Community service program loses city $200K annually
Published 10:50 am Tuesday, September 9, 2014
Mayor George Flaggs Jr. wants to put the city’s community service program on probation.
Flaggs said at a Monday work session of the Board of Mayor and Aldermen he wants to give the program six months to show it can operate at least at a break-even point. If it can’t, he wants to go out for bids to see if the city can hire a private company to manage the program for less than the program’s $400,000 budget.
“I vote for getting rid of community service and privatizing (its management), but I’ll compromise,” Flaggs told community service supervisor Robert Hubbard. “If you can get community service down to $240,000 and show me in six months that it’s a cost benefit to the citizens, we can keep it.”
The board is expected to vote on the proposed probationary period Sept. 15.
Community service offers people convicted of misdemeanors in Municipal Court but unable pay their fines an opportunity to work them off by picking up trash and doing other projects for the city at a rate of $7.25 an hour, which goes to pay off the fine. The program has about 25 people per day working to collect trash and pickup recyclables in the city.
“These are people who have declared they cannot pay (their fines) and the court has determined they cannot pay their fines,” Municipal Judge Toni Terrett said.
The program’s fiscal 2014 budget is about $425,000. In fiscal 2013, the program returned an estimated $205,000 in paid off fines, less than half of its $479,000 budget for that year.
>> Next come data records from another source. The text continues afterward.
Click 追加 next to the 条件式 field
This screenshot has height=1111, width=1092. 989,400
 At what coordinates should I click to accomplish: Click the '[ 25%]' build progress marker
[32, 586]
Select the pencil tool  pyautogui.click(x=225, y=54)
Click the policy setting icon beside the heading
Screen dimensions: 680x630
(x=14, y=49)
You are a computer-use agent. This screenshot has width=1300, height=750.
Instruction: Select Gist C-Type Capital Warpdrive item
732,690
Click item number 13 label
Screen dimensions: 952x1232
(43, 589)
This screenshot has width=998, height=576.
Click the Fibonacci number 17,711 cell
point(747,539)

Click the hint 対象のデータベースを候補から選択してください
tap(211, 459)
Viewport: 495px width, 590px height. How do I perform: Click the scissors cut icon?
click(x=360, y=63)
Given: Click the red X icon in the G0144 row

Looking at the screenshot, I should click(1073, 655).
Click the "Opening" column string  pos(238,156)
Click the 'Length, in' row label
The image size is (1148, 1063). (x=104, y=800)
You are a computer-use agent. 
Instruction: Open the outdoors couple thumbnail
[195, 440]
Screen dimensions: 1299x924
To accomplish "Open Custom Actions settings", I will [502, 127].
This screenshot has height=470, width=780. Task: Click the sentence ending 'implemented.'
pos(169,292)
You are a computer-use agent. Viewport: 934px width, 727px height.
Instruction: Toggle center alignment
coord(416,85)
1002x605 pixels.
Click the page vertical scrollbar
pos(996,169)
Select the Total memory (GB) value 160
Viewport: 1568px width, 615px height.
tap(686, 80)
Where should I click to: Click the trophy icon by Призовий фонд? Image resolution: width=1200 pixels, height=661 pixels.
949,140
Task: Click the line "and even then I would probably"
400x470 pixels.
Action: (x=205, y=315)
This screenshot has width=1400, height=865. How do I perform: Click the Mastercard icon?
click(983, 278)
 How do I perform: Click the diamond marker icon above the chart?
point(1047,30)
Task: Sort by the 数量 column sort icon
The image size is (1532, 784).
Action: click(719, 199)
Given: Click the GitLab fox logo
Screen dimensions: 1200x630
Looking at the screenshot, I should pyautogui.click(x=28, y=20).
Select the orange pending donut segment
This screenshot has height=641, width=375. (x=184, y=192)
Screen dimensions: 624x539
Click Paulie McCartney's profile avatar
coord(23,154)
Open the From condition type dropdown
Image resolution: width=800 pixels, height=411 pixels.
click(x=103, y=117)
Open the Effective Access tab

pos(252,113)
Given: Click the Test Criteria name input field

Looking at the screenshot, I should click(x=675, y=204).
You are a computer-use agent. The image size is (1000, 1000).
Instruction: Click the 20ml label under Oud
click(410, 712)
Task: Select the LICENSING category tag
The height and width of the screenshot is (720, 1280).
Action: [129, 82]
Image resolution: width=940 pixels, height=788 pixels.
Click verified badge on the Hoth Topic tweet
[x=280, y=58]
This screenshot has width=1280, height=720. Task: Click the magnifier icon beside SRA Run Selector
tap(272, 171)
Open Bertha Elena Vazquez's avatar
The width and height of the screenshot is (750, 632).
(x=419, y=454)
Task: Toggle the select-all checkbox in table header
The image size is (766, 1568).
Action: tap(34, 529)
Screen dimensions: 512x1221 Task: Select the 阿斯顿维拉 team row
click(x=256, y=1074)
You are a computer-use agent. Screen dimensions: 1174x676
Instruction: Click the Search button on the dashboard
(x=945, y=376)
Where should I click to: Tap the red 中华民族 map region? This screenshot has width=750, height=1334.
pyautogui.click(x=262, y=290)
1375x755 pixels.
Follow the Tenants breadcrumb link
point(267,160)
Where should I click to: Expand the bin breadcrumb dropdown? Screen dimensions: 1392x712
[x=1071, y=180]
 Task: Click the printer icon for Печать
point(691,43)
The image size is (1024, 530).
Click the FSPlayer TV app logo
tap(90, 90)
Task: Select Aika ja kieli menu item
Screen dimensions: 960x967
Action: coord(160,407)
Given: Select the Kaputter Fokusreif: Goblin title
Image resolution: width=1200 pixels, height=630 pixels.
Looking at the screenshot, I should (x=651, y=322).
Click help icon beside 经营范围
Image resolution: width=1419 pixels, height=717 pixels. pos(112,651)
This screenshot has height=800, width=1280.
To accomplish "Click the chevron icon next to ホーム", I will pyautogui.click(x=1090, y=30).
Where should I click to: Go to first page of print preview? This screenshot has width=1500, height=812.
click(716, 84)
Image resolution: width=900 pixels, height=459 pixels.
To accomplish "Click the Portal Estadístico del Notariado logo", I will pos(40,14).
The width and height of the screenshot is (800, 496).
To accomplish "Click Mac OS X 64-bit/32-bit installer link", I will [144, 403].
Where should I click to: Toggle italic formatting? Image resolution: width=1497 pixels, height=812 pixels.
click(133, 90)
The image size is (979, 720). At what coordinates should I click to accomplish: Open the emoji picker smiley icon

City officials have been reviewing the program for ways to reduce its cost, including two plans that would lay off five of the program’s 10 employees. North Ward Alderman Michael Mayfield said one version of the plan could save the city between $105,000 to $125,000 a year.
“For the taxpayers’ benefit, what is community service for?” Hubbard said. “It’s to keep the city clean. Is it worth $200,000? You’re going to have to pay it, one way or the other. … You’re still going to have to pay for community service.”
“I can go get four of my cousins out of prison and give them 25 people today, and clean this city up for less than $100,000,” Flaggs said, “and they’d be great supervisors, because all they’ve been thinking about is managing people. They study that in prison.”
“It’s a no-brainer — $479,000 and you only recoup $200,000,” Flags said. “Let’s get real. Let’s look at this.”
“We have to make that difference up,” Mayfield said.
“The key here is, what is it costing you to do the job, and if you’re getting $200,000 and you’re putting out $450,000, then you know you’re losing. It’s costing you, and this is not supposed to be a plan that costs the taxpayers money.”
He instructed Hubbard to prepare a work schedule and meet with Mayfield to develop a plan to operate and manage the program for $245,000.
“Mr. Hubbard, if you can make that work, you’ve got community service for another six months,” Flaggs said, “The plight of community service is in your hands.”
In another matter:
• The board set an Oct. 6 public hearing at the City Hall Annex for proposed increases in fees for opening and closing graves, and changes in the city’s cemetery regulations.